# Work instructions
Write out all of the following entries word for word, keeping every line in its original form and order.

# Entries excerpted from a collection
******

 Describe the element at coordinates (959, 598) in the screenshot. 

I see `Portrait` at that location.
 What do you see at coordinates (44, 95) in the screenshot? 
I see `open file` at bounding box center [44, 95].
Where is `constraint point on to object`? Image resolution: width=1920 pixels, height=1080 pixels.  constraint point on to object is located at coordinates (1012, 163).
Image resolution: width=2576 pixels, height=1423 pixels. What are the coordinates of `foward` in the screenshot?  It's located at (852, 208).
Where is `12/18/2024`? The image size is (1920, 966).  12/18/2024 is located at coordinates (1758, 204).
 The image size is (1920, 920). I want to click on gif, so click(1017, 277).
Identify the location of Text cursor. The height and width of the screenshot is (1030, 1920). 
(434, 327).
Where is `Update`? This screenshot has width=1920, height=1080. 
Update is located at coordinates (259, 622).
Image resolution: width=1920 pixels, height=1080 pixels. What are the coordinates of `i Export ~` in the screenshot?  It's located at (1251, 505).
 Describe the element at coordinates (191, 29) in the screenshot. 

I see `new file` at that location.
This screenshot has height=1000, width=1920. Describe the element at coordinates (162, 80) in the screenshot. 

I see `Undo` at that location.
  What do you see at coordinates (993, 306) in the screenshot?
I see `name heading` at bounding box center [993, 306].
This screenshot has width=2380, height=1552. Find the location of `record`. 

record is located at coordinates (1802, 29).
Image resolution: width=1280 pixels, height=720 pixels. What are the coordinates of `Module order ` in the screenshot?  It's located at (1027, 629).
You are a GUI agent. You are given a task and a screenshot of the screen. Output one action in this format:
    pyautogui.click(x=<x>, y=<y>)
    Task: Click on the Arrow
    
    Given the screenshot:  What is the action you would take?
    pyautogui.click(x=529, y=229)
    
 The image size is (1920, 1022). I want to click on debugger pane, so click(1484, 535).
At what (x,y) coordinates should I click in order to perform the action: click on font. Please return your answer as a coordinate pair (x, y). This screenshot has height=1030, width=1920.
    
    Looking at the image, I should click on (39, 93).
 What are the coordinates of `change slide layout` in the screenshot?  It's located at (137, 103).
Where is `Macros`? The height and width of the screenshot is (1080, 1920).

******

# Output of the task
 Describe the element at coordinates (959, 598) in the screenshot. 

I see `Portrait` at that location.
 What do you see at coordinates (44, 95) in the screenshot? 
I see `open file` at bounding box center [44, 95].
Where is `constraint point on to object`? Image resolution: width=1920 pixels, height=1080 pixels.  constraint point on to object is located at coordinates (1012, 163).
Image resolution: width=2576 pixels, height=1423 pixels. What are the coordinates of `foward` in the screenshot?  It's located at (852, 208).
Where is `12/18/2024`? The image size is (1920, 966).  12/18/2024 is located at coordinates (1758, 204).
 The image size is (1920, 920). I want to click on gif, so click(1017, 277).
Identify the location of Text cursor. The height and width of the screenshot is (1030, 1920). 
(434, 327).
Where is `Update`? This screenshot has width=1920, height=1080. 
Update is located at coordinates (259, 622).
Image resolution: width=1920 pixels, height=1080 pixels. What are the coordinates of `i Export ~` in the screenshot?  It's located at (1251, 505).
 Describe the element at coordinates (191, 29) in the screenshot. 

I see `new file` at that location.
This screenshot has height=1000, width=1920. Describe the element at coordinates (162, 80) in the screenshot. 

I see `Undo` at that location.
  What do you see at coordinates (993, 306) in the screenshot?
I see `name heading` at bounding box center [993, 306].
This screenshot has width=2380, height=1552. Find the location of `record`. 

record is located at coordinates (1802, 29).
Image resolution: width=1280 pixels, height=720 pixels. What are the coordinates of `Module order ` in the screenshot?  It's located at (1027, 629).
You are a GUI agent. You are given a task and a screenshot of the screen. Output one action in this format:
    pyautogui.click(x=<x>, y=<y>)
    Task: Click on the Arrow
    
    Given the screenshot:  What is the action you would take?
    pyautogui.click(x=529, y=229)
    
 The image size is (1920, 1022). I want to click on debugger pane, so click(1484, 535).
At what (x,y) coordinates should I click in order to perform the action: click on font. Please return your answer as a coordinate pair (x, y). This screenshot has height=1030, width=1920.
    
    Looking at the image, I should click on (39, 93).
 What are the coordinates of `change slide layout` in the screenshot?  It's located at (137, 103).
Where is `Macros`? The height and width of the screenshot is (1080, 1920).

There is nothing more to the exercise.